It’s mid-March. Spring Training is entrenched until it’s not. Games that don’t matter are the norm until they’re not. If a game is accessible on TV, great. If it’s not, well, it’d be cooler if it was, but, really, no biggie. Players of whom you’d barely heard a month ago are your constants until they fall off your radar for a while or perhaps for good. Something called the World Baseball Classic temporarily enchants or irritates you until it disappears from your consciousness for at least a quadrennium. Back in the Grapefruit League, if a game is tied after nine innings, there won’t be a runner automatically placed on second. Everybody will simply go home or go to dinner. It’s enough to make you shrug.

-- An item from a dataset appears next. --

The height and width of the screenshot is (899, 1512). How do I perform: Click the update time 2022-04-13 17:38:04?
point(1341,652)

Spring Training hums along, give or take a finger or forearm or something else that suddenly feels off. If nobody gets hurt, nobody will complain too volubly. During the six months that commence in a couple of weeks, baseball is everything. During the month that follows, postseason baseball, if we’re lucky, is everything and more. Then come the months of preparatory activity for the next six-, ideally seven-month period of everythingness, even if those months when we’re waiting for that — November, December and January — we define mostly by baseball’s void. Those are the months when we shuffle through departures and arrivals and hang our tongues out in anticipation of mid-February, which we convince ourselves will certify baseball’s return. Baseball indeed comes back then, but more as a hint than a fact. It’s just more preparatory activity, except sporadically televised and with uniforms. By the time we get to mid-March, where we are currently, it’s been a month of that and the low hum has set in as if it’s here to stay. The low hum is not enough if you want more, and of course you want more. You start to think about such-and-such date in a couple of weeks and realize there’ll be a game that day that matters without qualification, and it better be on TV. Of course you want that.

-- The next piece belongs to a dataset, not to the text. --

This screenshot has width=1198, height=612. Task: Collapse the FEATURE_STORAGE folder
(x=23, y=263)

But the low hum is enough for now, if not much longer. We have hit the spot when we can sense the actual return materializing beyond the horizon. The WBC will be over and forgotten. The transitory figures will resume their journeys peripheral to our view. A few innings for the starters will become most of the innings. The pitchers’ pitch counts will rise, as will the stakes for those still trying to impress. The injuries will be healed or, like Jose Quintana’s, registered on the injured list, a chronicling we’ll have to take seriously because Opening Day and its Opening Day roster will cease to be theoretical. Then again, the Opening Day roster is the roster for just one day.

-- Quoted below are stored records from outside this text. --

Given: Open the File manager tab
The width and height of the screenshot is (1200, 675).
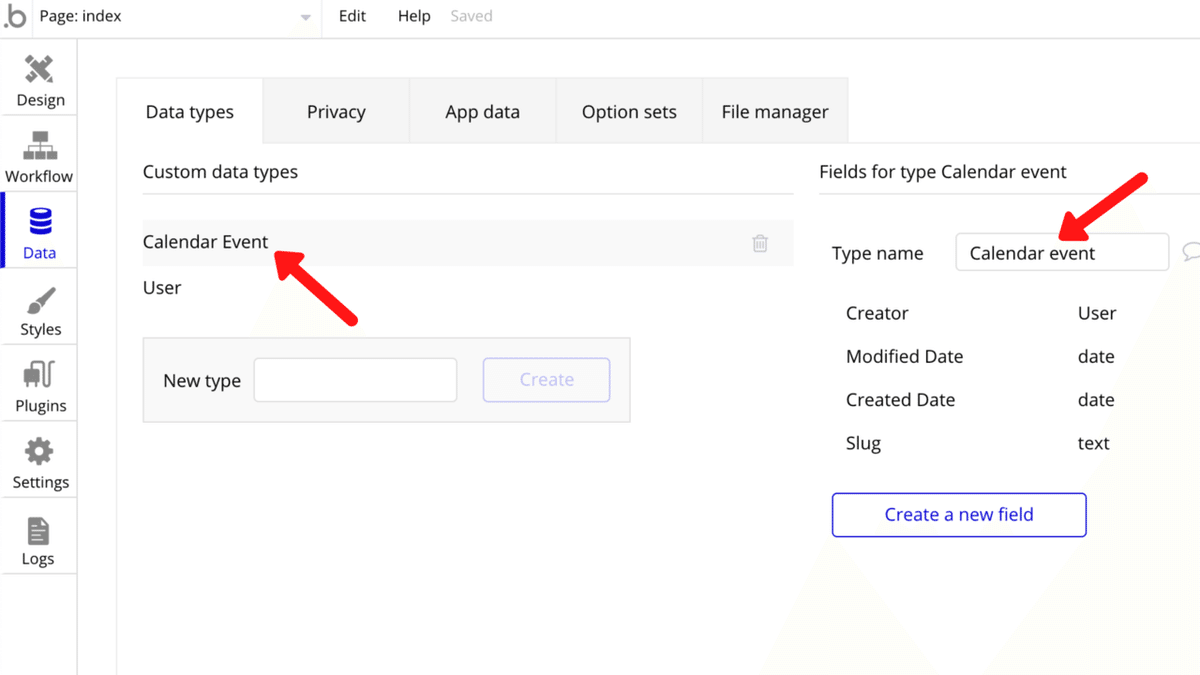Looking at the screenshot, I should coord(775,112).
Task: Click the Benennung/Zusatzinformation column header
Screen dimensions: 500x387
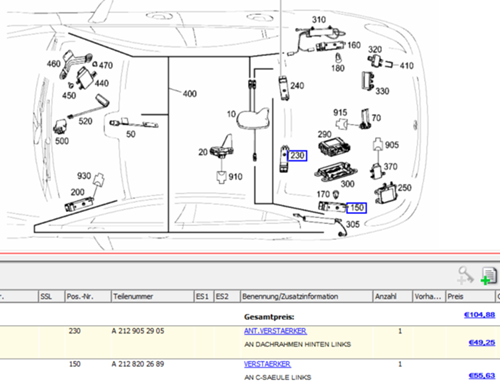Action: coord(306,296)
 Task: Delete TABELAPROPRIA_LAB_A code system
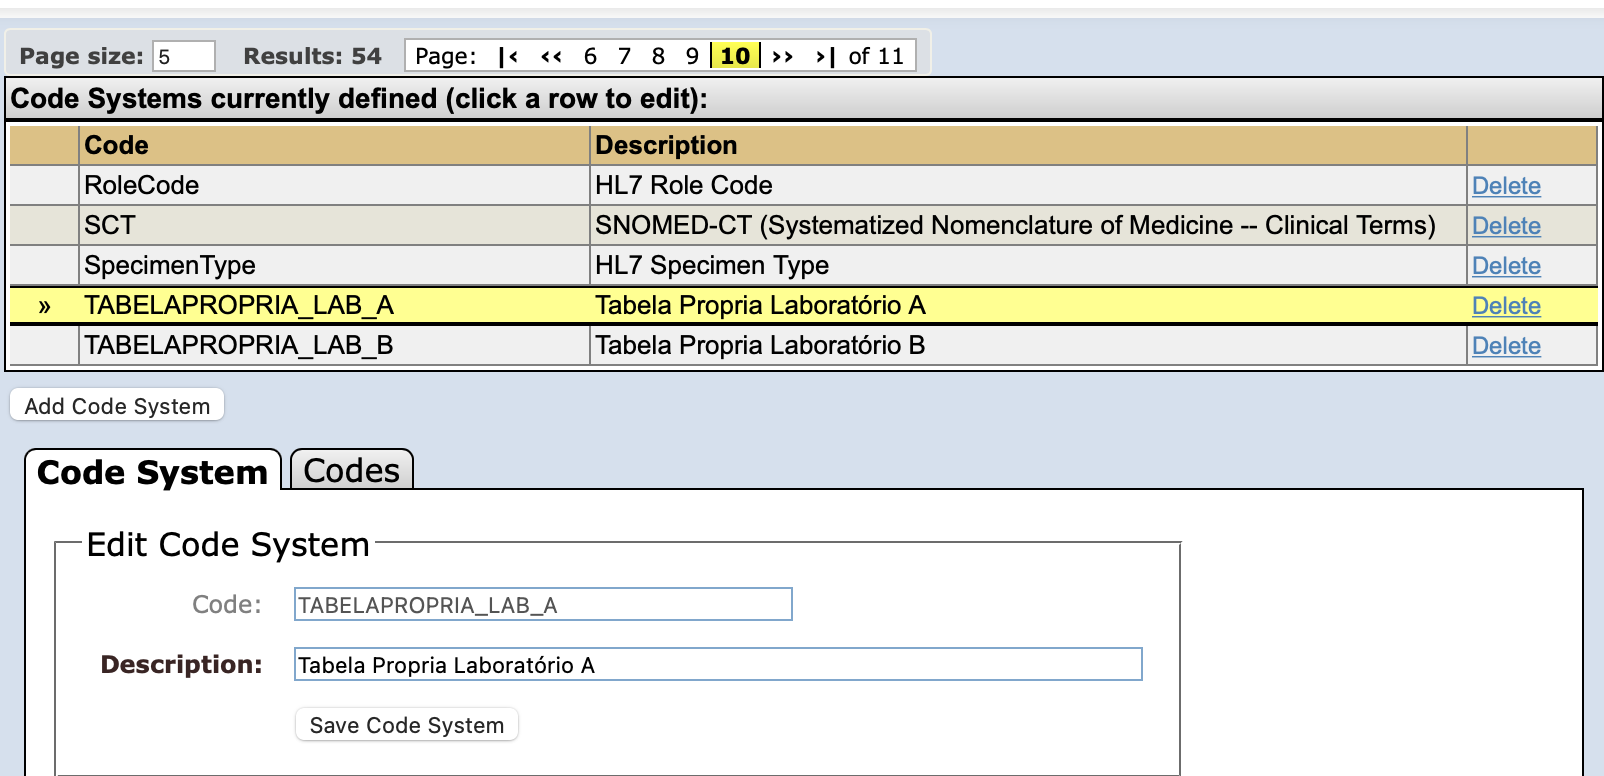1506,306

In 1975, the Mets conducted an entire Spring Training and exhibition schedule in service to carefully inking rather than penciling in every player who would fill every conceivable role in advance of their Opener, at home, on April 8. Yet the club flew from Florida to New York and discovered that one of the injuries they hoped would heal, that pertaining to Cleon Jones’s right knee and affecting his calf, wasn’t all the way recovered. Cleon, a Met since 1963, would be retroactively placed on what was then known as the DL, meaning the Mets would start the season one brick shy of a full 25-player load. They’d thus need an extra Met ASAP, ideally an outfielder who could swing from the right side. It shouldn’t have taken a nationwide talent search to fill the role. They just conducted that entire Spring Training and exhibition schedule. What’s the point of the Grapefruit League if you can’t pluck one of those players who was about to plummet from your radar and place him on your roster?

As if everything is always that simple. After a month of diligent Florida maneuvering, the Mets considered what they’d seen at or proximate to Al Lang Field and turned their attention west to what had recently occurred in the foreign land known the Cactus League, hiring a player who excelled in Arizona; a player who had been playing against them as long as Cleon Jones had been playing for them; a player who just the other year was part of a successful effort to prevent a world championship from becoming theirs.

He helped the A’s over the Mets, but Alou would be forgiven.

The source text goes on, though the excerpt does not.